Work instruction
Look below for lines that hold the string "Luis" and copy each one.

*** Opening of Data supplied ***

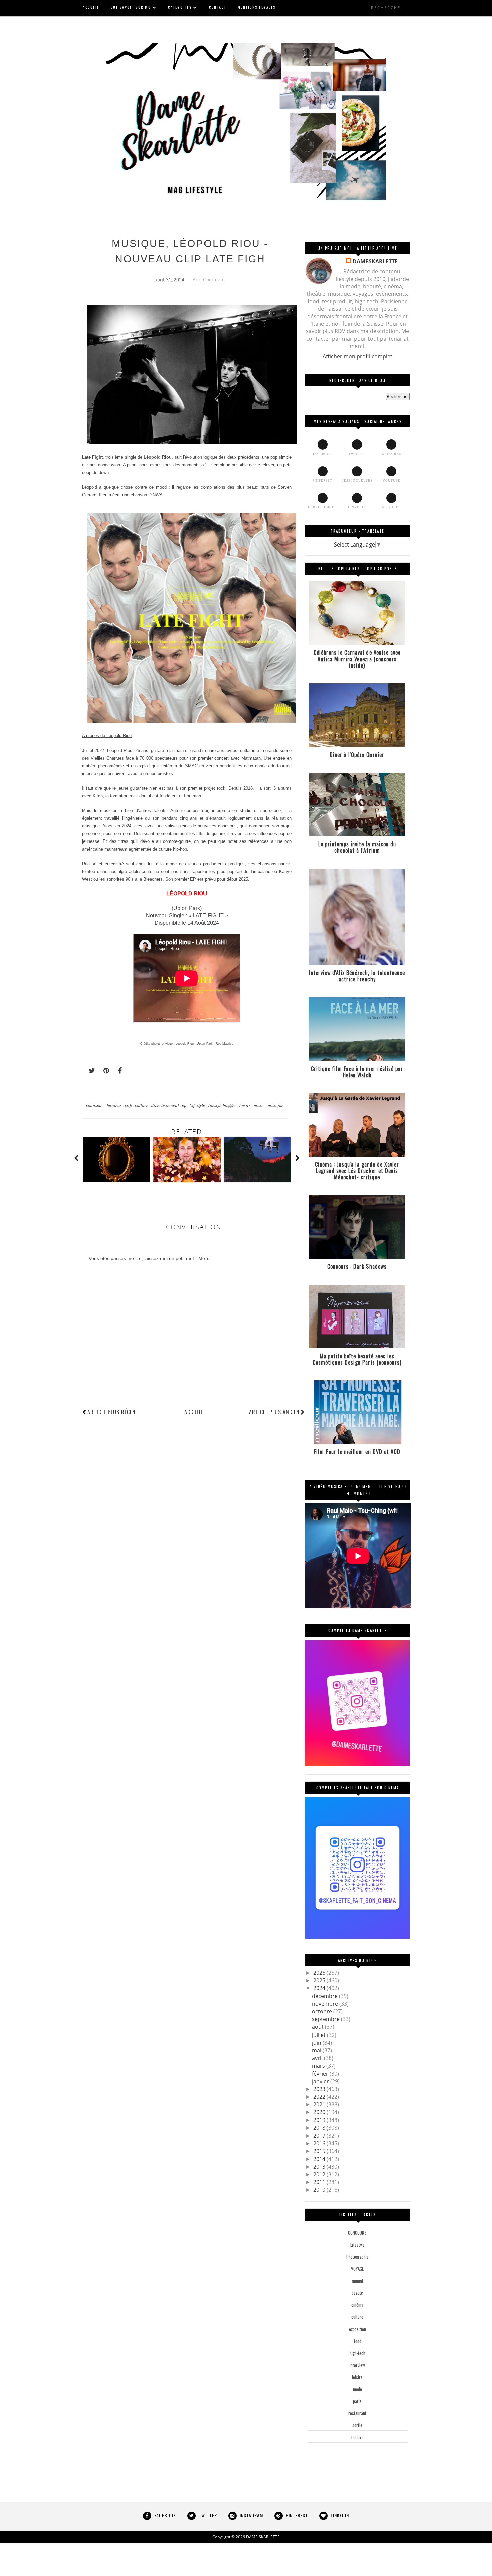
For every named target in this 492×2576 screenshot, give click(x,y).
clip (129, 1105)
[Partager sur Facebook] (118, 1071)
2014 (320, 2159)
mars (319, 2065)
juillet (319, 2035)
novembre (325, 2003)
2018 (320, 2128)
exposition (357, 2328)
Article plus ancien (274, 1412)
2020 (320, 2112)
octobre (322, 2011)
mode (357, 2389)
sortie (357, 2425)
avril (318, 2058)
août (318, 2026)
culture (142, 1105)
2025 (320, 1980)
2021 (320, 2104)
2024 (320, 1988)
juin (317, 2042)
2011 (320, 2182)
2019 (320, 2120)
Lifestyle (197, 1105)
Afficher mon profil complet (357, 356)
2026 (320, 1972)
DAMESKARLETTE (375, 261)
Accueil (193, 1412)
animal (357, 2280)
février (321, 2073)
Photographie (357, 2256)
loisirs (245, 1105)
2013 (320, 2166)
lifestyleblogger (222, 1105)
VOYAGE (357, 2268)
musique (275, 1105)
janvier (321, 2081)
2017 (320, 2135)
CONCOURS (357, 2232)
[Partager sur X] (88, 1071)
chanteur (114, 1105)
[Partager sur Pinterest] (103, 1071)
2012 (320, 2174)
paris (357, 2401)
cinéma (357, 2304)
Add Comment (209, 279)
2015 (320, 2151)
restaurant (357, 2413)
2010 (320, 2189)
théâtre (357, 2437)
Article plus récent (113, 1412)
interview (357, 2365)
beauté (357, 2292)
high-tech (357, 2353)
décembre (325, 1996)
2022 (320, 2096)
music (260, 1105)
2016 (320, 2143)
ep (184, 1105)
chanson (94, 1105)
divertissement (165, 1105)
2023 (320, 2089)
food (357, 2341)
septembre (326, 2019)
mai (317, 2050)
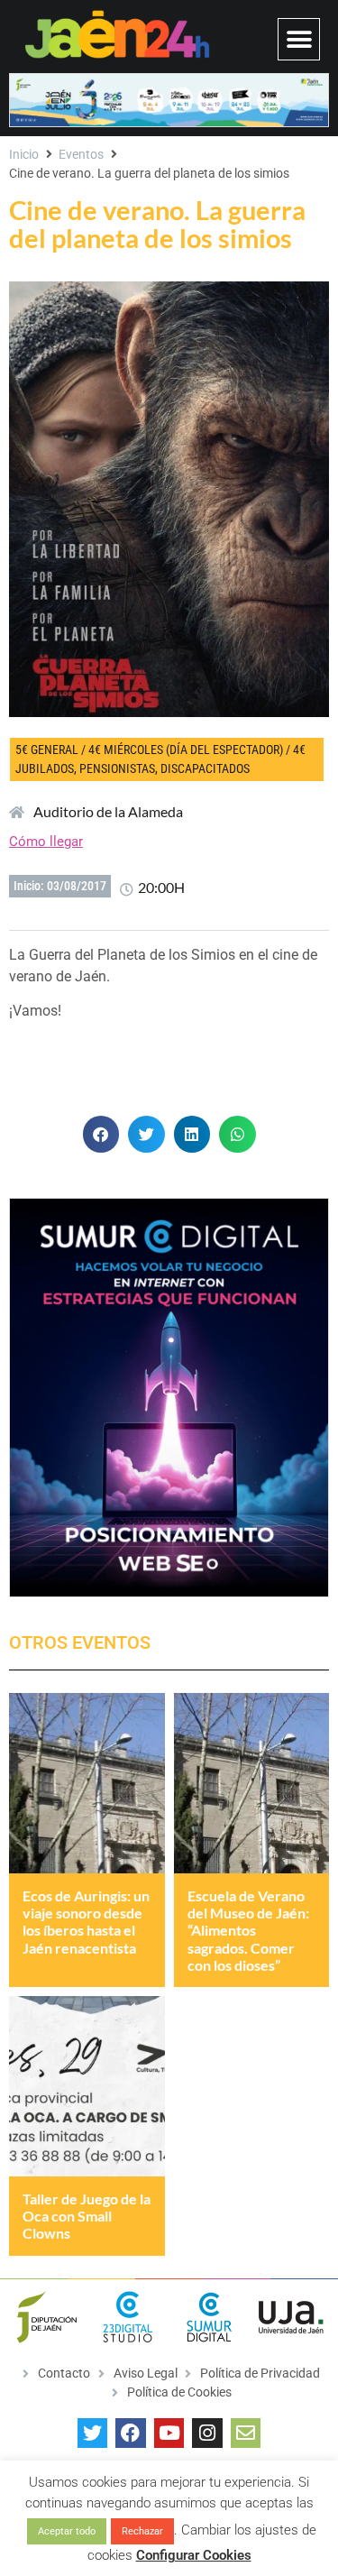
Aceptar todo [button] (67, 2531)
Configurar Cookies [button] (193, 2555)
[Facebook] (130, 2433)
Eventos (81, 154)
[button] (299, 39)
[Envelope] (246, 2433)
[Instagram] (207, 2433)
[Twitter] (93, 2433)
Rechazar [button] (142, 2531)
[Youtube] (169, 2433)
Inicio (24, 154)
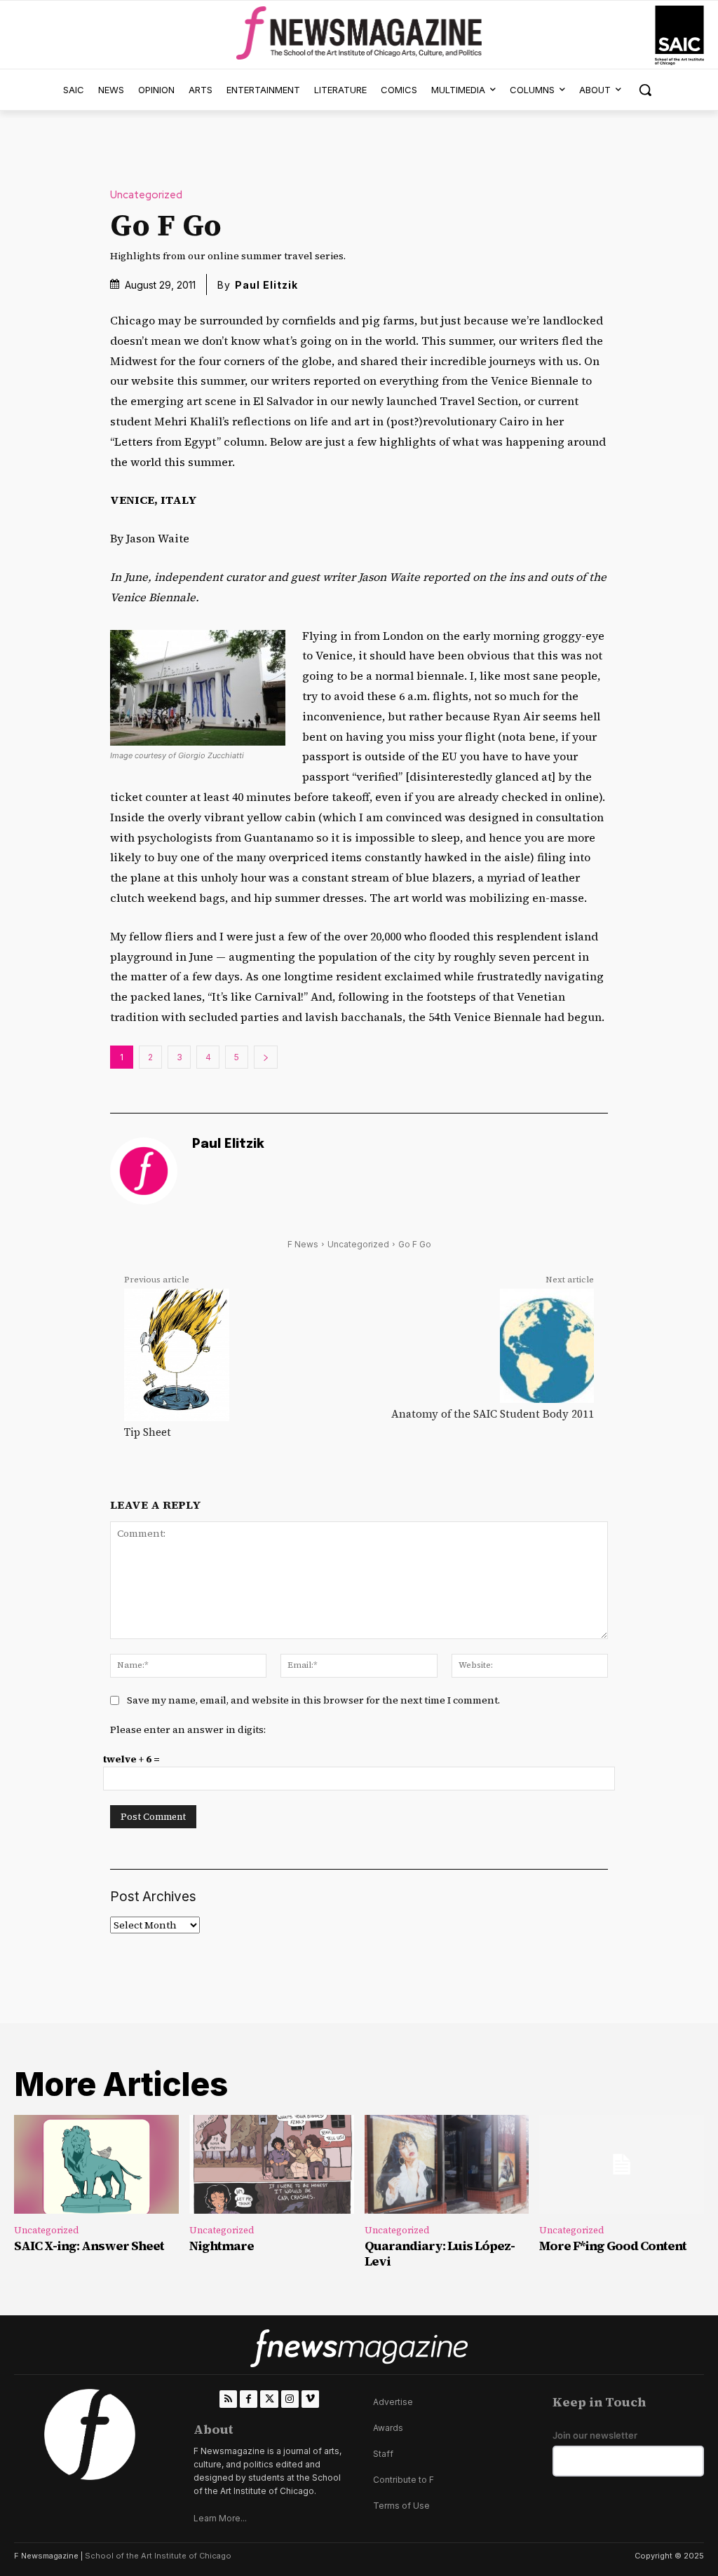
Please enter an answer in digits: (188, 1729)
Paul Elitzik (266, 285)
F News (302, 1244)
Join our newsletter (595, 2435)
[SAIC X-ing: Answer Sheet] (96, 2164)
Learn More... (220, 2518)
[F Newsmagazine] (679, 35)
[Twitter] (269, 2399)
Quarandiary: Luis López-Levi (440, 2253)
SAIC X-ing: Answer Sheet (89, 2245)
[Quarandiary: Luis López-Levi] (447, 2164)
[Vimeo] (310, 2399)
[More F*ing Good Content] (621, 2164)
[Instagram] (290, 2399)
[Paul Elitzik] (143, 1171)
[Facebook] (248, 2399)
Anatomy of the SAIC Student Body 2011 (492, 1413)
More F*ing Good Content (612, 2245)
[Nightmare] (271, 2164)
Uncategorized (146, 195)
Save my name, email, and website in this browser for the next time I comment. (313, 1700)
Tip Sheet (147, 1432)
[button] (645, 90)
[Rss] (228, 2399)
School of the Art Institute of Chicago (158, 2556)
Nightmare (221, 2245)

*** Close of Data supplied ***

Answer for this exercise
Quarandiary: Luis López-Levi (440, 2253)
[Quarandiary: Luis López-Levi] (447, 2164)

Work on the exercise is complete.